# Work to complete:
Copy word for word the lines in the records below, starting at the line with "Viewport: 1512px width, 805px height." and ending at the line with "Screen dimensions: 703x520". Skip the pictures.

# Material shown:
☆ ☆ ☆ ☆ ☆ ☆ ☆

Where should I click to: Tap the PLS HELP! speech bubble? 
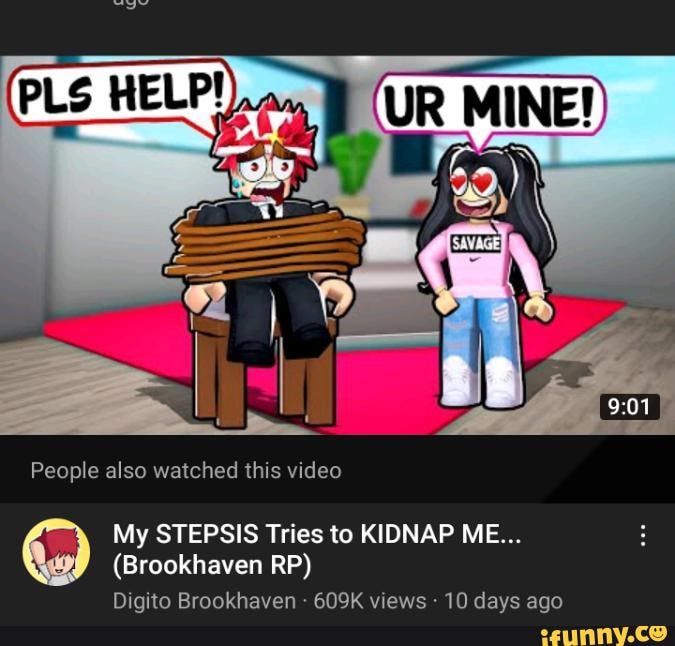[x=122, y=93]
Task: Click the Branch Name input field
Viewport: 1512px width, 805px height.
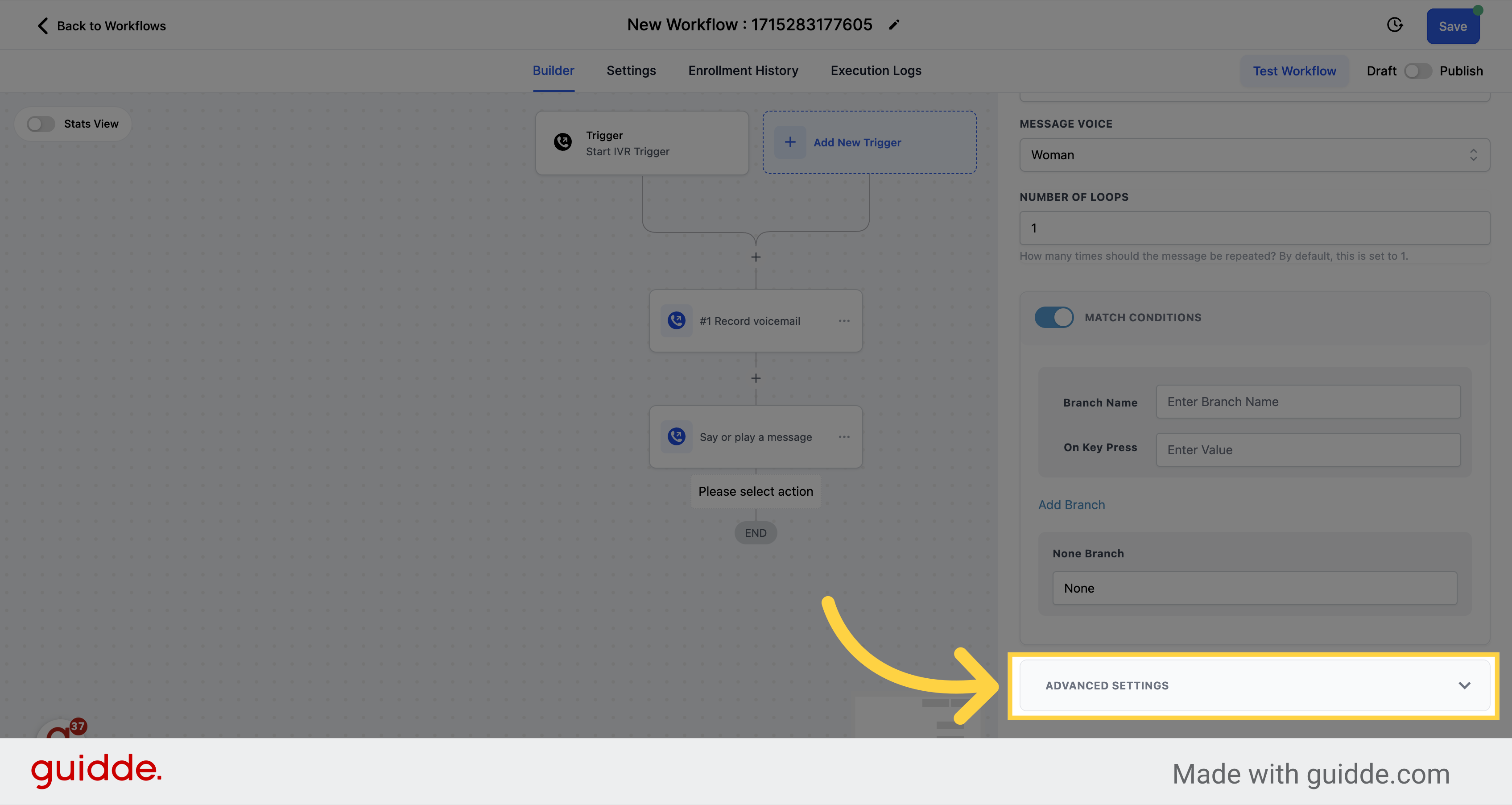Action: coord(1307,401)
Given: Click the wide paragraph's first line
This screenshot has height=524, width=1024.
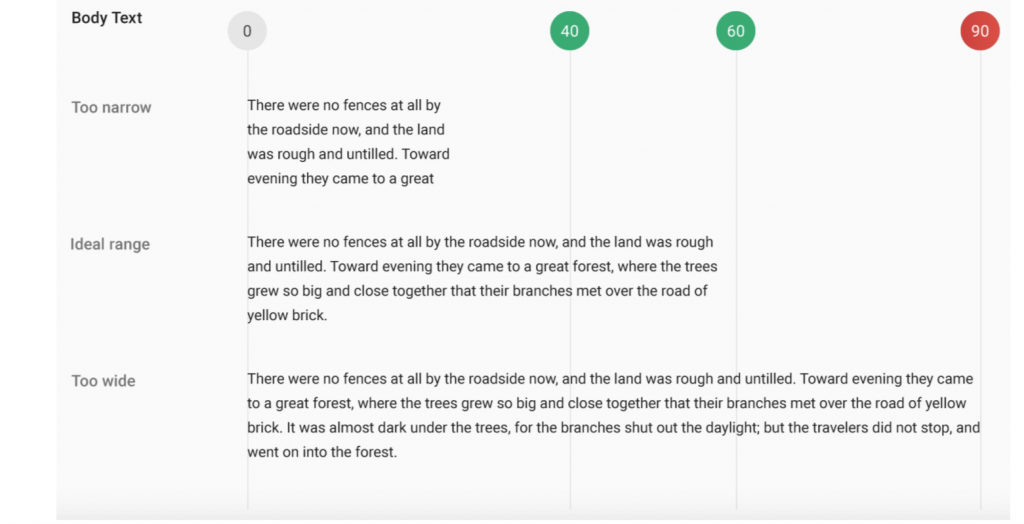Looking at the screenshot, I should (x=610, y=379).
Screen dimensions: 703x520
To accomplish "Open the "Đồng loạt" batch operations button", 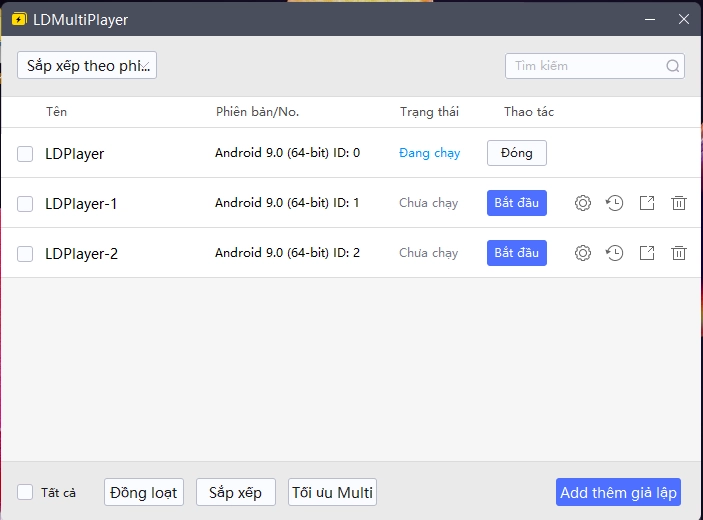I will point(144,492).
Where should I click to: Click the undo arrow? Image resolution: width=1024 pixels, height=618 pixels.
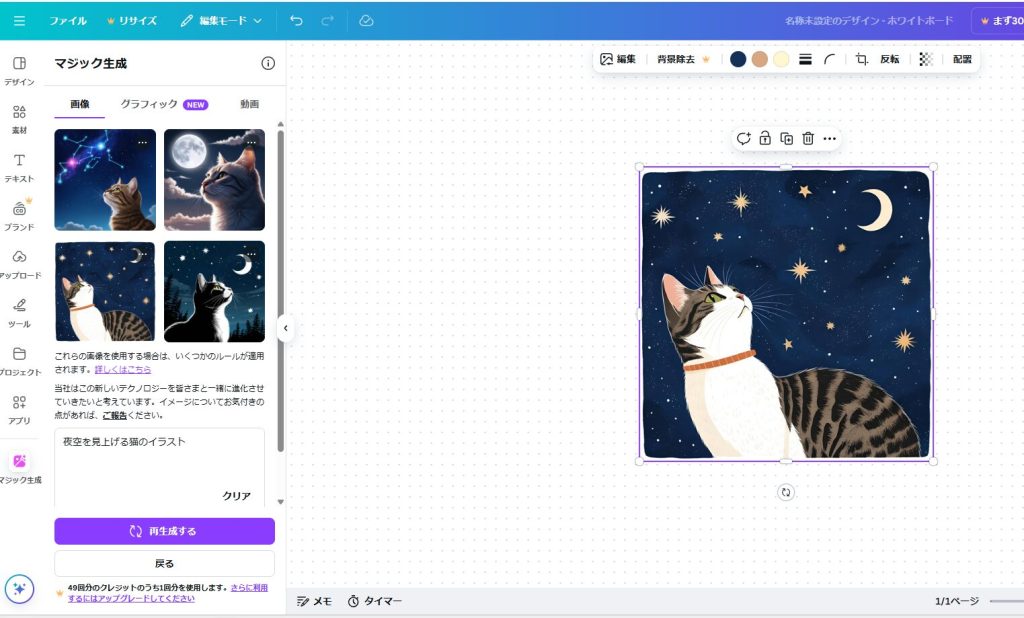pyautogui.click(x=296, y=20)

☆ ☆ ☆ ☆ ☆ ☆ ☆

# Task solution:
Viewport: 1512px width, 805px height.
Action: coord(1307,401)
Given: Click the wide paragraph's first line
This screenshot has height=524, width=1024.
Looking at the screenshot, I should (x=610, y=379).
Screen dimensions: 703x520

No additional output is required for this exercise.